IEEFA analyst Bruce Robertson said that gas companies, such as Woodside, must be pushed by the ASX into disclosure of their modelling. Anglo-Australian giant BHP also owns a share of the Scarborough project.
“Carbon pricing is inevitable in Australia,” said Robertson.
Significantly, “we now live in a world where globally all of Australia’s major LNG trading partners including China, Japan and South Korea, plus the US and Europe have net zero commitments,” said IEEFA.
“Carbon tariffs are being introduced by the European Union in 2023 and the US is looking at similar mechanisms.”
The EU is planning a carbon border tax which would require global exporters to the EU – the world’s biggest trading bloc – to pay the tax or introduce their own carbon fees at home.
By revealing the cost of emissions, a carbon price favours investment in low-carbon technologies, added Robertson.
“Woodside knows this and would have modelled Scarborough under different carbon price assumptions,” he said.
“Until that modelling is released, investors cannot fully appraise the financial implications of pushing ahead with the proposed high cost Scarborough gas field,” said Robertson.
Still “even without that modelling, Woodside’s Scarborough gas project is already high-cost.
“Low cost expansion projects in Qatar are bringing on gas at under half Scarborough’s costs,” IEEFA reported.
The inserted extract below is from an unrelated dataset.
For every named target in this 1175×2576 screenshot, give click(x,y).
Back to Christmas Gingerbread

Scarborough contains very dry gas requiring expensive deep water horizontal drilling, reducing the economics of the project.
The Pluto expansion project utilising gas piped from Scarborough, will produce very expensive liquefied natural gas (LNG) at over $9 per one thousand British thermal units (MMBtu) delivered to Asia, according to energy research company Wood Mackenzie.
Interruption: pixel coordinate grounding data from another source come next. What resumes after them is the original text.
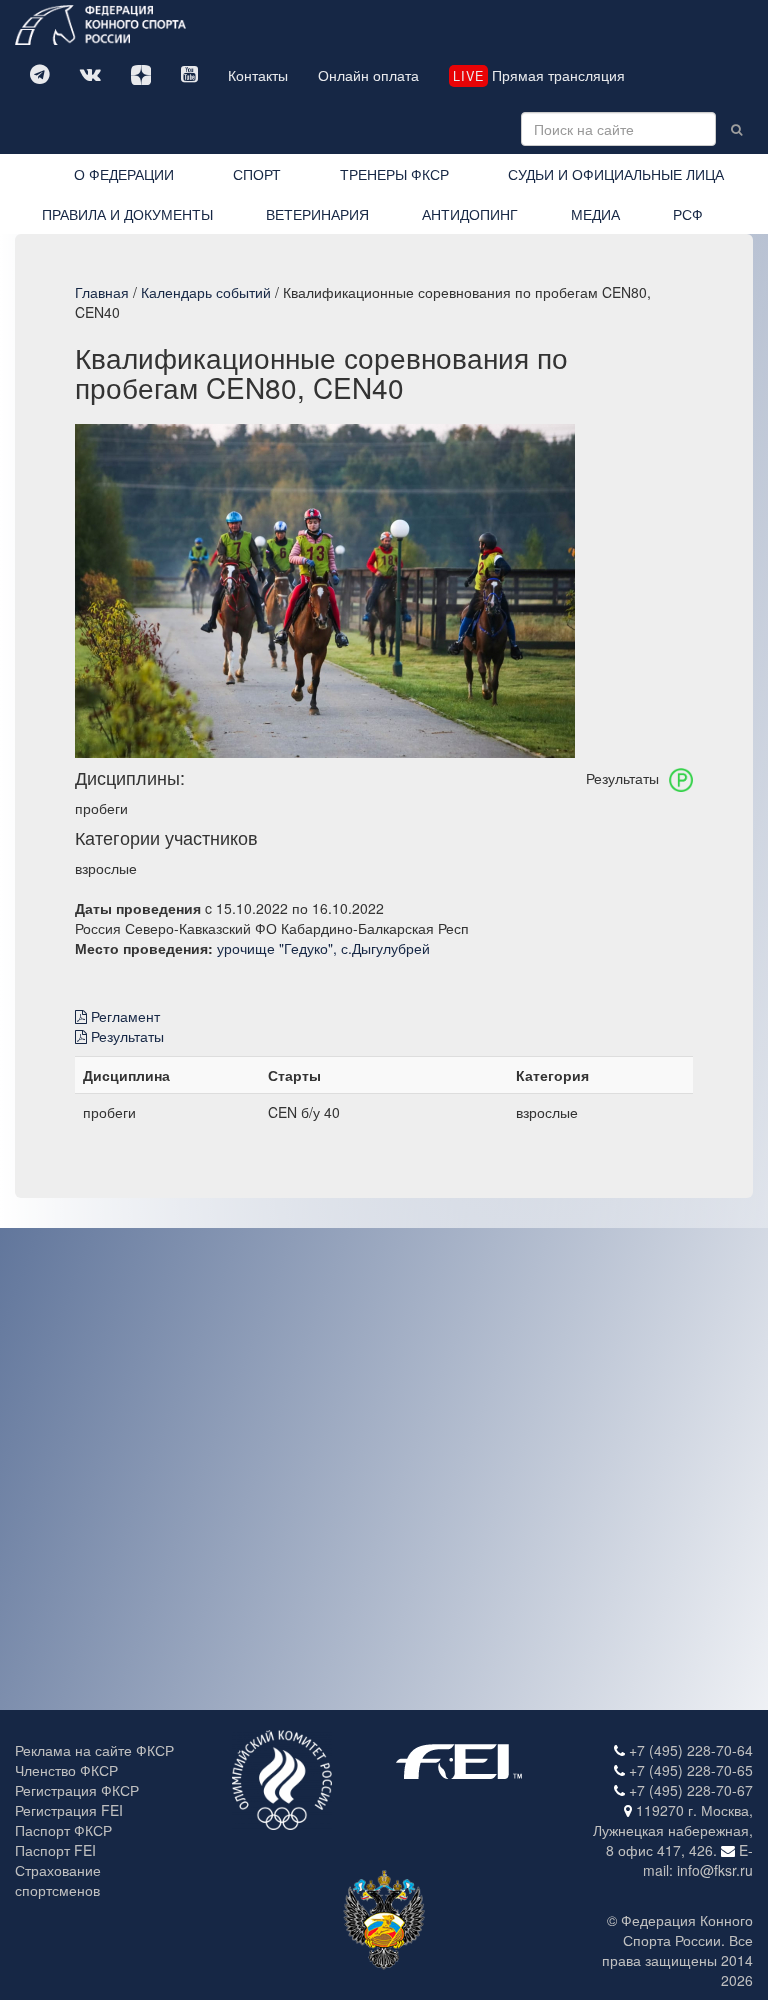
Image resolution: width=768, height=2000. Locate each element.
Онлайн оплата (368, 75)
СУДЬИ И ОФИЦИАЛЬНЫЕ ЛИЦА (616, 174)
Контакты (258, 75)
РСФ (688, 214)
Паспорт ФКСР (63, 1830)
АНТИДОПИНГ (470, 214)
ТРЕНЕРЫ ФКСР (394, 174)
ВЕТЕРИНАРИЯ (317, 214)
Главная (102, 292)
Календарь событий (206, 292)
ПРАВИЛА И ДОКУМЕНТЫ (127, 214)
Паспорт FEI (55, 1850)
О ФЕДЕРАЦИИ (124, 174)
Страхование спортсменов (58, 1880)
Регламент (123, 1016)
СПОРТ (257, 174)
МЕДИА (595, 214)
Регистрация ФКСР (77, 1790)
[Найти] (736, 129)
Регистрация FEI (69, 1810)
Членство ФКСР (66, 1770)
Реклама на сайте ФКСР (94, 1750)
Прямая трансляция (539, 75)
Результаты (125, 1036)
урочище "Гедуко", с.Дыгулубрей (323, 948)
Robertson said that with Qatar Petroleum planning to significantly reduce greenhouse gas emissions from its LNG plants and upstream operations by 2025 and 2030, it is even more imperative the modelling that materially affects the financial future of Woodside is released.
“Qatar is a very low cost producer and can comfortably afford to employ greenhouse gas emission reductions while cutting the price of LNG.
Meanwhile, the financial implications of Woodside’s emissions are unknown.
“This increasing competition from Qatar puts even greater pressure on the economics of the Scarborough gas field and Pluto LNG expansion.
“Woodside is keeping its investors in the dark regarding the financial effects of its greenhouse emissions. It should be compelled to publish its financial modelling,” said IEEFA.